Além do dever e do prazer

[tradução do capítulo 07 do livro Anarchy in the Age of Dinosaurs, por Curious George Brigade]

Muitas amizades, coletivos e projetos afundaram desnecessariamente por desavenças sobre quais motivos nos levaram ao trabalho político. Essas divisões sobre nossas motivações fundamentais ameaçam mesmo os projetos ou coletivos mais idelogiamente “puros”. Esse obstáculo é insidioso e destrutivo que o sectarianismo do Green vs Red Scare ou a divisão anterior sobre Pacifismo vs Ação Direta. Eles também têm a infeliz habilidade de destruir amizades e deixar as pessoas se perguntando oquê deu errado. Apesar dos aspectos perenes e perniciosos das motivações destes conflitos, muito pouco tem sido escrito sobre a questão, de uma perpectiva anarquista.

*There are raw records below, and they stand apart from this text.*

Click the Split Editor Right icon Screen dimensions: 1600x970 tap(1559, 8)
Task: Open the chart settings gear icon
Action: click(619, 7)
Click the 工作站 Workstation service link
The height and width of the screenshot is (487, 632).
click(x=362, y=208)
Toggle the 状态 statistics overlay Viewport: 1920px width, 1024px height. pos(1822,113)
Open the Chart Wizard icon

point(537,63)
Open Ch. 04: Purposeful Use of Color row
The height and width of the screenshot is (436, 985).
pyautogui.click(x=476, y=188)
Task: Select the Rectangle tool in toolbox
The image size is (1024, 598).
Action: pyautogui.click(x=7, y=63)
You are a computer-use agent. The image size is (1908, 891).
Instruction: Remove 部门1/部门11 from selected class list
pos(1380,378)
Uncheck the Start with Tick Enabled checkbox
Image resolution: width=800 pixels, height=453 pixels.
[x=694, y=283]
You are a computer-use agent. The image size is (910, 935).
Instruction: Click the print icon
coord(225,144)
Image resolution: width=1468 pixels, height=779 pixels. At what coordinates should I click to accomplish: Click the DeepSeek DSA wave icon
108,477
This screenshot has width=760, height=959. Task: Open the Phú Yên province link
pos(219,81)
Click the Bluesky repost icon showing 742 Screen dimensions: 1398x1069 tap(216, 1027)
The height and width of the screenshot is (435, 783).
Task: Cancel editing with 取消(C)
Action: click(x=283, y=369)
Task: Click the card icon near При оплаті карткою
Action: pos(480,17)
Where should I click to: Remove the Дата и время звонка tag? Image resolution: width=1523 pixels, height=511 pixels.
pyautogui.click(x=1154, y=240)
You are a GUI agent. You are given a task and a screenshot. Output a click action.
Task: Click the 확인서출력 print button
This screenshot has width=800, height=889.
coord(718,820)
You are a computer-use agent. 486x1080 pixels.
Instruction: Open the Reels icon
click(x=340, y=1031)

Então, o que exatamente é esta ameça implícita ao trabalho coletivo ? A resposta pode ser encotrada nas motivações básicas que levam as pessoas a participarem de projetos. Como todos sabemos, muito do trabalho que fazemos não tem glamour e demanda muita energia e recursos. Não é raro que nossas ações falhem em alcançar nossas nobres expectativas e as vezes podem nos por grave perigo. Exaustão é um problema incrivelmente comum entre ativistas que puseram enormes quantidades de tempo e energia em seus projetos. Por conta dessas armadilhas, compreender as motivações das pessoas com as quais escolhemos trabalhar é tão importante quanto conhecer os posicionamentos políticos delas. Projetar suas próprias motivações sobre outros em um coletivo é uma receita certa para o desastre e o ressentimento.

Tradicionalemnte, existem duas vertentes principais de motivações (ou o que são compreendidas como motivações) nas políticas anarquistas. Dever e Prazer. Como qualquer dualidade, é fácil cair na armadilha de rótulos simplistas de preto no branco, ignorando os mais realistas nuances de cinza. Ao invés disso, pense nessas duas motivações como os pontos finais de um continuum, iluminando tudo entre os dois pontos.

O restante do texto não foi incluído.